By focusing on his academic work, the opportunity arose, and now he can say he built something that made history and something that he intends to share with as many people as possible.

“It became not only an inspiration for us to be better ... but also how can we inspire a new generation in what we’re doing and show them what EagleCam is going to do," he said. "How can this inspire future astronauts? ... Who knows, maybe you’ll be the astronaut who brings EagleCam back.”

As a youth, Yow "rebelled" against the notion of following her father's footsteps into engineering. She intended to be a photojournalist. But she also harbored a passion for space and astrophotography, and an aptitude for math that would serve her well in an engineering career. Her high school AP calculus teacher encouraged her to consider wedding the two, and she ended up at Embry-Riddle.

She was an undergraduate student in Henderson’s Orbital Mechanics class when she learned about the EagleCam project.

Embry-Riddle Aeronautical University graduate student Taylor Yow poses with the EagleCam, a satellite camera that will be launched to the moon. She was part of a team of ERAU students who developed the camera for Intuitive Machines.
Embry-Riddle Aeronautical University graduate student Taylor Yow poses with the EagleCam, a satellite camera that will be launched to the moon. She was part of a team of ERAU students who developed the camera for Intuitive Machines.

"I begged him for three months to let me join the project and finally, he told me to calm down and wait for his grad students to contact me," she said.

They did, and she's now a graduate student considering a career as a mission control specialist.

“It wasn’t what I dreamed as a child," Yow said. "I think it’s better.”

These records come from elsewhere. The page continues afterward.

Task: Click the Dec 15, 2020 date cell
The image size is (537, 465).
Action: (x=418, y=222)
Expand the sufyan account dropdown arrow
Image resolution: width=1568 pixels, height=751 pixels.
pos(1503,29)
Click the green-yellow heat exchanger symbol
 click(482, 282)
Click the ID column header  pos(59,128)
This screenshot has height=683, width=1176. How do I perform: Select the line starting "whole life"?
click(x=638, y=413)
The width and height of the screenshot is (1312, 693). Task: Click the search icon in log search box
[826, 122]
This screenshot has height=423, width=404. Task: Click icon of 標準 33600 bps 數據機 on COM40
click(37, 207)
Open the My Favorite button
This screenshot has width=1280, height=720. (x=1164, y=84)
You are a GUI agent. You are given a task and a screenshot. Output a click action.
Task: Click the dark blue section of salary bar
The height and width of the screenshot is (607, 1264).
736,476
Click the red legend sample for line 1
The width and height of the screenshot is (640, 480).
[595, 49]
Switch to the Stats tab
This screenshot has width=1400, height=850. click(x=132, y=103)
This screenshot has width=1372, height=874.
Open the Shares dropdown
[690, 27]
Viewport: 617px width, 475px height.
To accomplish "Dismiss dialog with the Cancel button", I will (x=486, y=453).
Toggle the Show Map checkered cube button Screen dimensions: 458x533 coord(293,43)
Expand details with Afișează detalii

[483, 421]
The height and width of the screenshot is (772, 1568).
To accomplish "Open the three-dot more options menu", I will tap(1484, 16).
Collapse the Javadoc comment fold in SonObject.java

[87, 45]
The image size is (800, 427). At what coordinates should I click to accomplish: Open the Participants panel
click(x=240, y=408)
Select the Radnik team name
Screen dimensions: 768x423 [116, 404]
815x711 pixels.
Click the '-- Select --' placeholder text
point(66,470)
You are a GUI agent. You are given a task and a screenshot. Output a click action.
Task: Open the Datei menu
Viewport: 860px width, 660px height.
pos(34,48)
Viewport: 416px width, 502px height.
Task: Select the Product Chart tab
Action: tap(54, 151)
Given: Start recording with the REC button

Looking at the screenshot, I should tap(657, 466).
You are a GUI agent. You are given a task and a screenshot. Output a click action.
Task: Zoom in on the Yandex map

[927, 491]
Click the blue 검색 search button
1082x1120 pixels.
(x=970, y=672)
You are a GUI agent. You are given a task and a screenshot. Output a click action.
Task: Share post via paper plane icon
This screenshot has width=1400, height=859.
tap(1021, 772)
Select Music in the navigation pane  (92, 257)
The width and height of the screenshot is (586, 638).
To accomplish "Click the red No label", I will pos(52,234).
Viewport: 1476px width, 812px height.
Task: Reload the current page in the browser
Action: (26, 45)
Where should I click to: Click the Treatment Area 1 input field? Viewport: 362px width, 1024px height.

Outside research at ERAU is 'who we are'

Henderson and the students say they hope the EagleCam project leads to more outside opportunities for student research.

Troy Henderson
Troy Henderson

It's "who we are," Henderson said, adding: "Part of my hope as a faculty member and principal investigator ... is to get students to look outside of the classroom, get involved in different ways, find a passion and run at it.”

He, Posada, Yow and two other students who remain from the 26 − the others have graduated and moved on − will closely monitor the landing from their lab, which has been turned into a war room.

“No matter what happens, I’m extremely proud of this team,” Henderson said. “Being able to see students mentored, trained, learn new skills outside of the classroom, take everything they have learned the classroom and apply it to real hardware has been a really cool thing.”

The kind of thing that begs repeating. It caught the attention of Jared Isaacman, another Embry-Riddle alumnus and citizen astronaut who is heading the Polaris Dawn project that might launch later this year. He has had students working on a new camera system for that human-boarded flight.